» **ITEMS**:
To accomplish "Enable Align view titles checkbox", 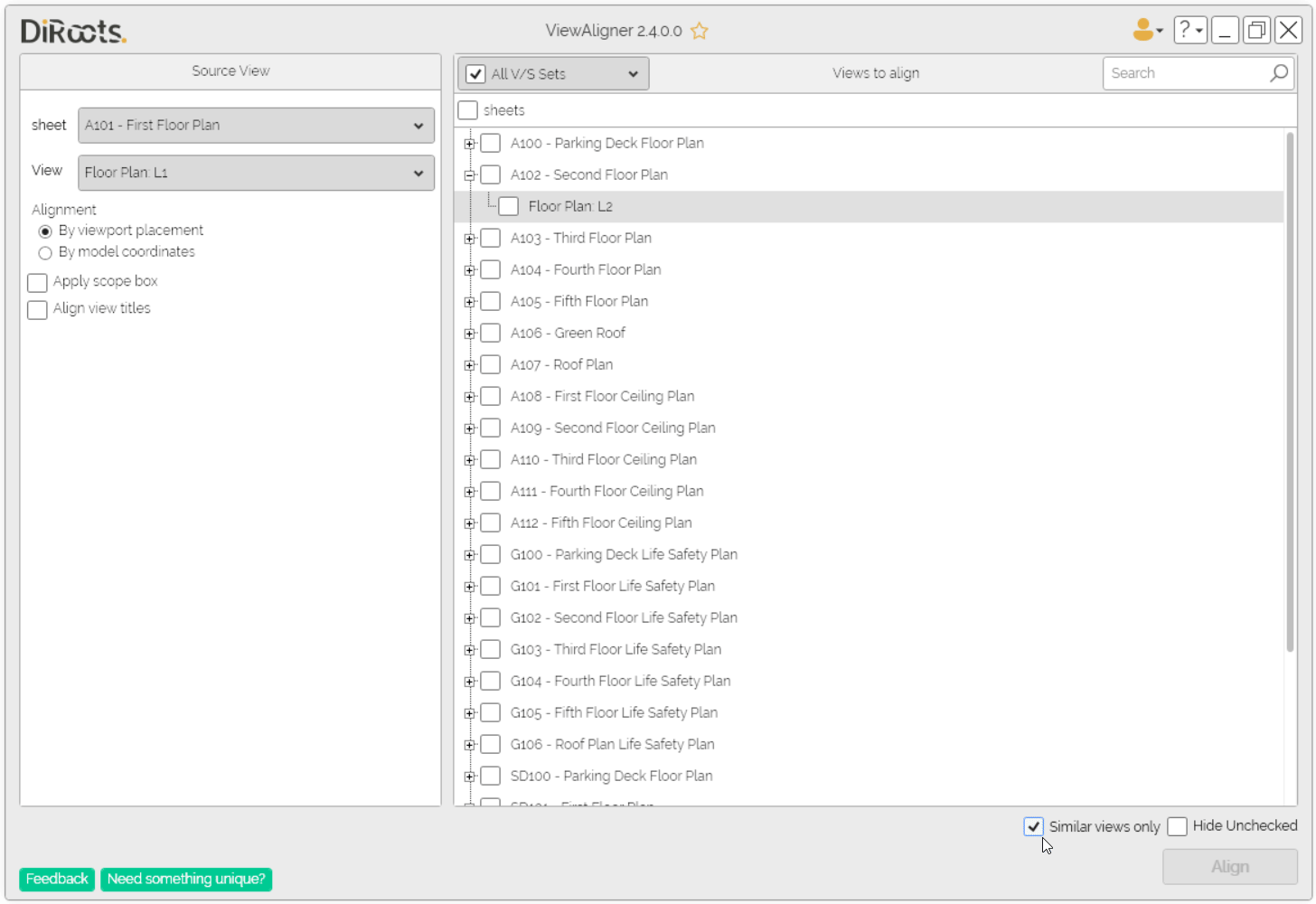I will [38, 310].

* * *

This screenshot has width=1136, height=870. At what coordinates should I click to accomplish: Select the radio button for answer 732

---

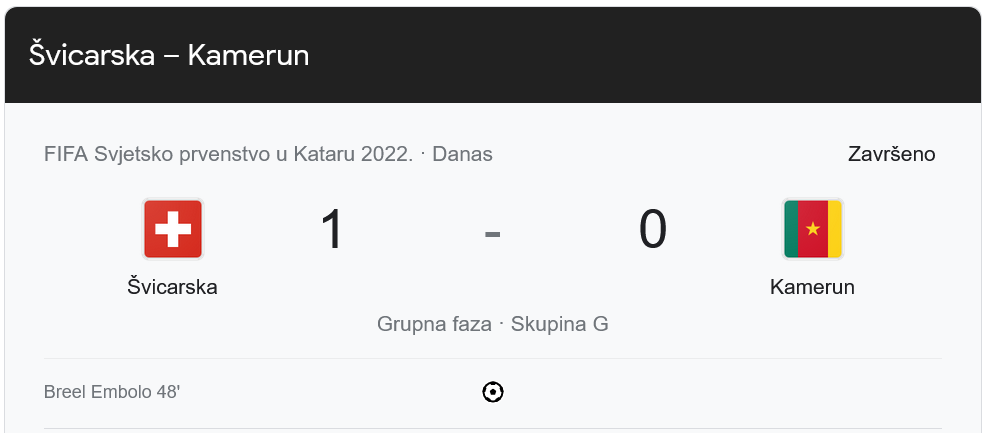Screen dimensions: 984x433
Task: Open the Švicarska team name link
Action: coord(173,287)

» **EXERCISE TASK**:
Switch "Open" to "Click" in the lines from the one that has "Screen dimensions: 984x433" through the one that has "Action: coord(173,287)", changing nothing else. Give back only those lines, without the pictures.

» **FULL ANSWER**:
Screen dimensions: 984x433
Task: Click the Švicarska team name link
Action: coord(173,287)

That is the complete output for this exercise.